-- SOURCE DATA start --
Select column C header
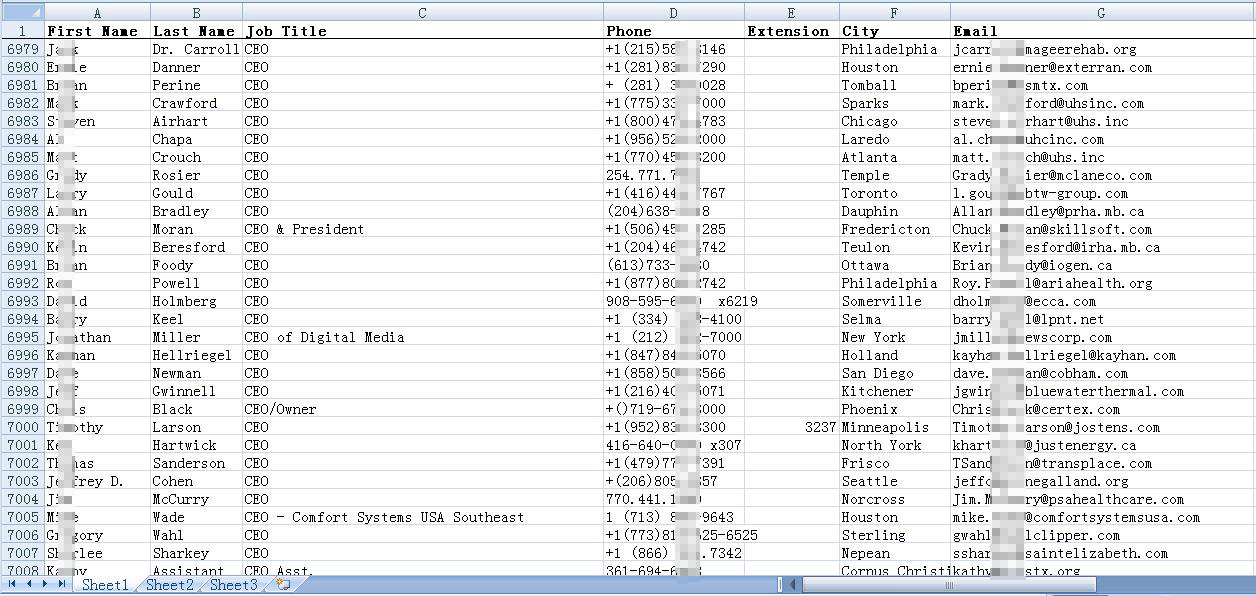Viewport: 1256px width, 596px height. pos(422,13)
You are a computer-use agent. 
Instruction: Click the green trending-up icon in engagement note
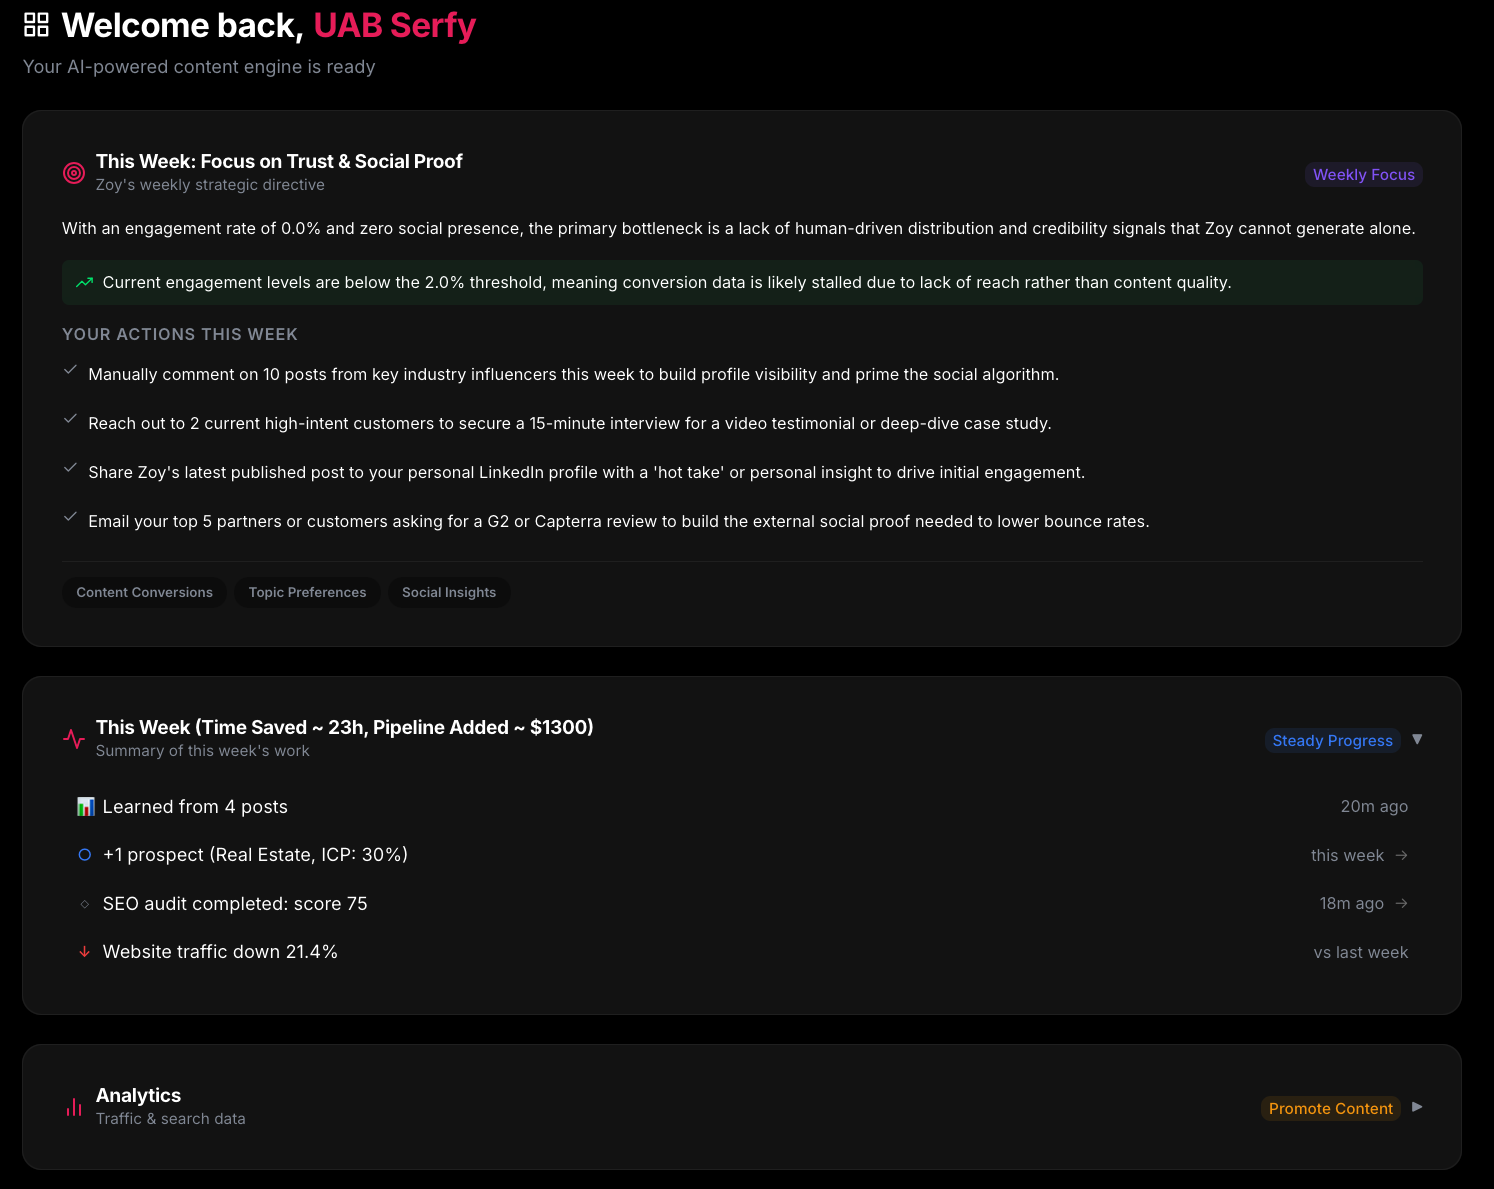[x=84, y=282]
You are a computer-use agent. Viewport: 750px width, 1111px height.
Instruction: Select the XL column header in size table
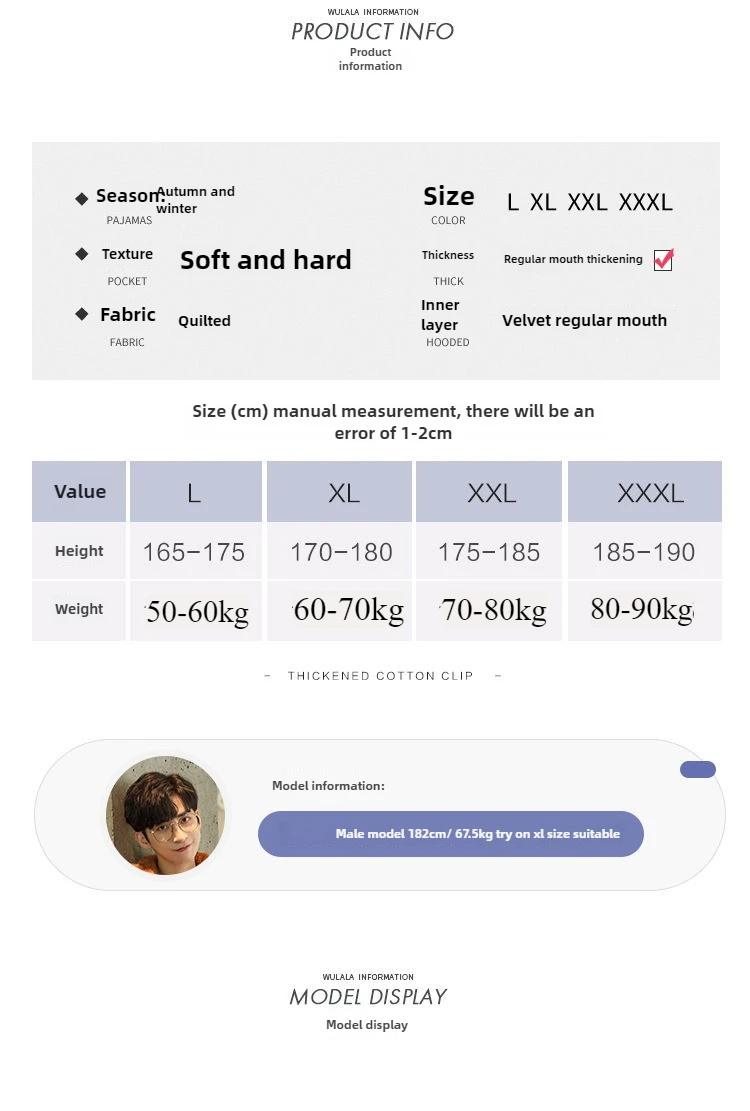pos(343,492)
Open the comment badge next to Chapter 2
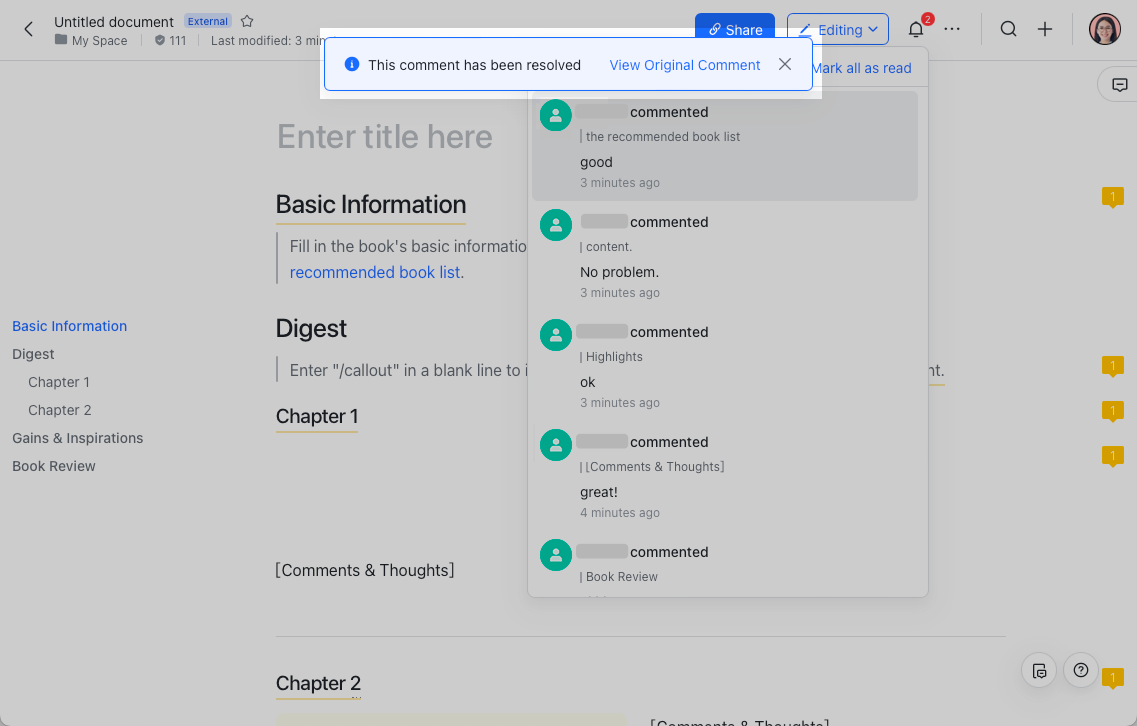The height and width of the screenshot is (726, 1137). (1113, 677)
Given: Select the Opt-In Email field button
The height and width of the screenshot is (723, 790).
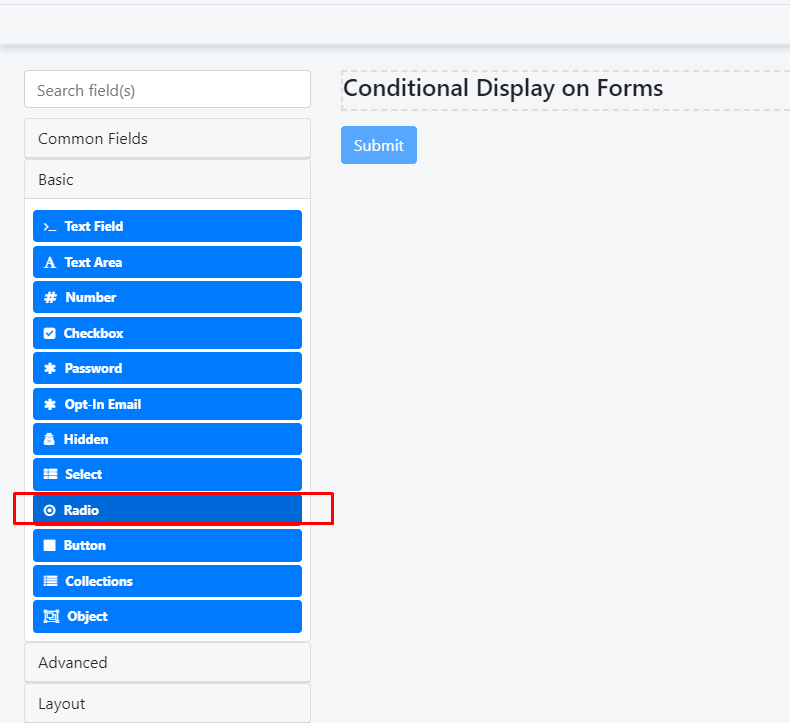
-- SOURCE DATA end --
> WHAT YOU NEED TO DO: Please render these lines as a JSON list of strings, one per line, skipping any blank lines and omitting the pictures.

> SOLVED EXERCISE:
[
  "Select column C header",
  "Viewport: 1256px width, 596px height. pos(422,13)",
  "You are a computer-use agent. ",
  "Instruction: Click the green trending-up icon in engagement note",
  "[x=84, y=282]",
  "You are a computer-use agent. Viewport: 750px width, 1111px height.",
  "Instruction: Select the XL column header in size table",
  "pos(343,492)",
  "Open the comment badge next to Chapter 2",
  "The height and width of the screenshot is (726, 1137). (1113, 677)",
  "Given: Select the Opt-In Email field button",
  "The height and width of the screenshot is (723, 790)."
]